Dans le n°15 de 1975, l’artiste I. Alexandrovitch a publié une caricature avec la légende «FRÈRES-BRIGANDS». La question dans la légende était rhétorique : «Avez-vous remarqué ce qui lie les “Frères-brigands”? Le signe du dollar!»

Sur le dessin, un nationaliste ukrainien et un «sioniste» se tenaient côte à côte — tous deux représentés comme des figures caricaturales avec des symboles soulignés : une chemise brodée avec un clin d’œil à un passé collaborationniste, l’Étoile de David, des sacs de dollars. En arrière-plan — l’influence américaine.

Du point de vue de la logique soviétique, ils étaient unis par un «sponsor» commun — Washington, qui utiliserait prétendument le nationalisme et le sionisme contre Moscou.

«Portrait de famille de l’impérialisme»

Dans le n°19 de 1982, l’artiste S. Gerasimchuk a représenté le «Père natal» — l’impérialisme — et deux «fils sanguinaires» : le nationalisme bourgeois ukrainien et le sionisme.

Légende du dessin : «PORTRAIT DE FAMILLE DE L’IMPÉRIALISME».

Le «fils» en chemise brodée a un micro avec l’inscription «Radio Liberté», qui émettait depuis Munich et était financé par le gouvernement américain.

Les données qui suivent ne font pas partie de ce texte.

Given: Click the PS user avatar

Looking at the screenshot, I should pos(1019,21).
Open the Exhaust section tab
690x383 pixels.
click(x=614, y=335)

Le «sioniste» a des «Plans d’agression» et une Étoile de David symbolique. Le père est assis sur une bombe à neutrons.

Ainsi, le lien visuel était établi : nationalisme + Israël + USA = un front antisystème unique.

Pourquoi ensemble?

L’antisémitisme comme dénominateur commun

Dans le discours soviétique, les nationalistes ukrainiens en exil et le sionisme international étaient unis par le concept d’«antisémitisme» («antiradjanchtchina»). Cela permettait de les présenter comme des alliés idéologiques, indépendamment des divergences politiques réelles.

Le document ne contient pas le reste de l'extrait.